The math to $1 million
Given enough time and rate of return, it's possible to turn even a small initial investment into $1 million. For example, an investment of $1,000 can turn into $1 million in as little as 45 years if it can generate an average annualized return of 16.6%. That would be a particularly ambitious path to attempt, though, since the S&P 500's annual return has averaged 9.8% over the past 90 years. Based on that, a more probable scenario would see that $1,000 become $1 million in about 75 years.
Of course, a larger initial investment could turn into $1 million much quicker. For example, $10,000 invested in Brookfield Infrastructure shares could grow into $1 million in as little as 27 years if the company maintains its 19% annualized rate of total return. While that is a tall order, it's not out of the question, given the company's long-term growth prospects.
The sound foundation is already in place
Since 2009, Brookfield Infrastructure has increased its earnings per unit from $0.69 to $3.20, which is an almost 19% compound annual growth rate. The company has consistently demonstrated its ability to acquire infrastructure assets at good prices, then maximize their value by improving their operations and expanding them to grow cash flow. Further, it's currently in the process of investing up to $1.8 billion to acquire six infrastructure businesses around the world, which will immediately boost its earnings run-rate to $3.60 per unit, or about 20% from its current annualized level.
With that foundation, Brookfield Infrastructure believes it has enough organic growth embedded in its portfolio to increase earnings per unit at a 6% to 9% annual pace over the long term. Add that growth rate to the company's distribution, with today yields 4.7%, and the stage is set for Brookfield to generate total annual returns of 11% to 14% without making another deal.
A massive opportunity set to move the needle further
However, it's unlikely that Brookfield Infrastructure's deal-making days are in the rearview mirror, given the growing need for energy infrastructure across the globe. In the U.S. alone, the company estimates that the petroleum sector will need to invest more than $100 billion building new midstream infrastructure through 2021, and spend more than $40 billion on simplifying the sector's complex web of MLPs. In addition to that, the company sees opportunities to buy government-owned pipelines and liquified natural gas (LNG) terminals in India, invest in infrastructure in Mexico to support an estimated $100 billion in capital spending on developing new onshore and offshore oil and gas fields, and to build new LNG facilities in Australia, or consolidate ownership interests in existing ones there.

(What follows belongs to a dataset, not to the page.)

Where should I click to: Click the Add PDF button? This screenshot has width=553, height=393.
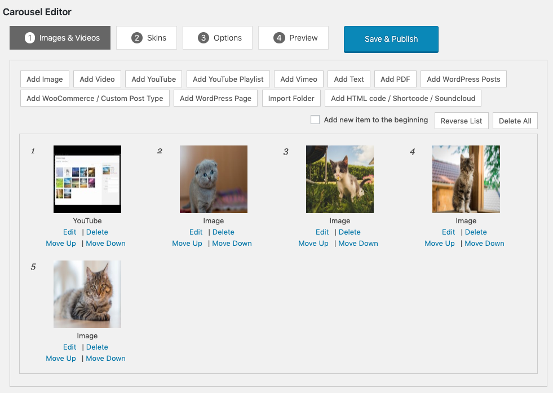point(395,79)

Meanwhile, the company also sees large opportunities in data and water infrastructure. Brookfield recently made two data deals, investing in 31 data centers built by AT&T, and partnered on a joint venture with Digital Realty (NYSE:DLR) to acquire Ascenty, a leading data center operator in Brazil. The JV has significant growth potential since it has six facilities under construction, with plenty of upside beyond that given the demographic and macro trends in Latin America. In addition to data centers, Brookfield continues to seek out communications tower acquisitions in markets like India.

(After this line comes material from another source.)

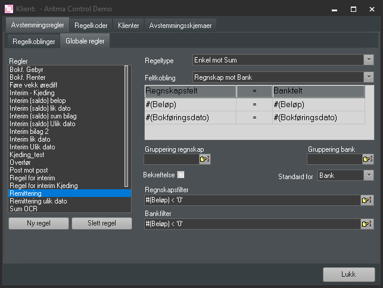Image resolution: width=383 pixels, height=288 pixels.
Task: Click the Gruppering bank hand icon
Action: click(368, 159)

Finally, Brookfield has ample opportunities to keep expanding its utilities and transportation platforms. It recently made a small investment in Colombia's second-largest natural gas distribution system, and has acquired ports and toll roads in Australia, India, and Brazil. With a large pool of infrastructure poised to move from government hands into private ownership in the coming years, Brookfield should have ample choices from which to add to both of those platforms.

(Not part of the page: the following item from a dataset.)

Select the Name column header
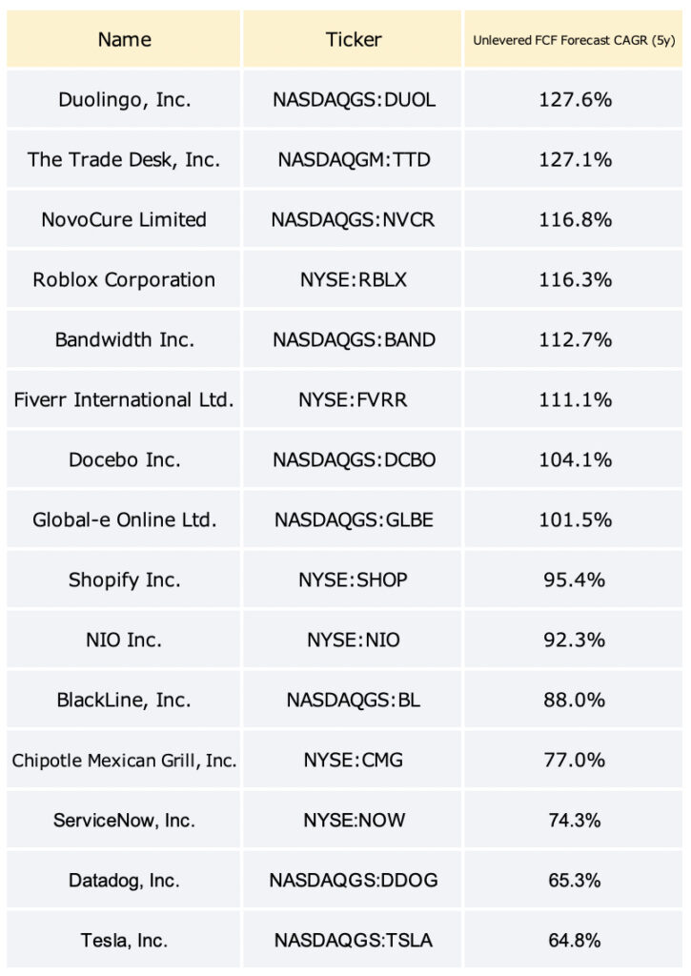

Patient investors could be richly rewarded
Brookfield Infrastructure has generated fantastic returns for shareholders over the past decade. If it can keep up this pace, investors who bought $10,000 worth of its units around its debut could be millionaires in as little as 17 more years. Meanwhile, those who invest that same sum today could see their stakes hit a seven-figure value in 27 years, again assuming the company maintains its historic rate of return. While that's a tall order, it's not beyond Brookfield's ability, given its solid foundation of embedded growth and ample opportunities to make additional needle-moving acquisitions.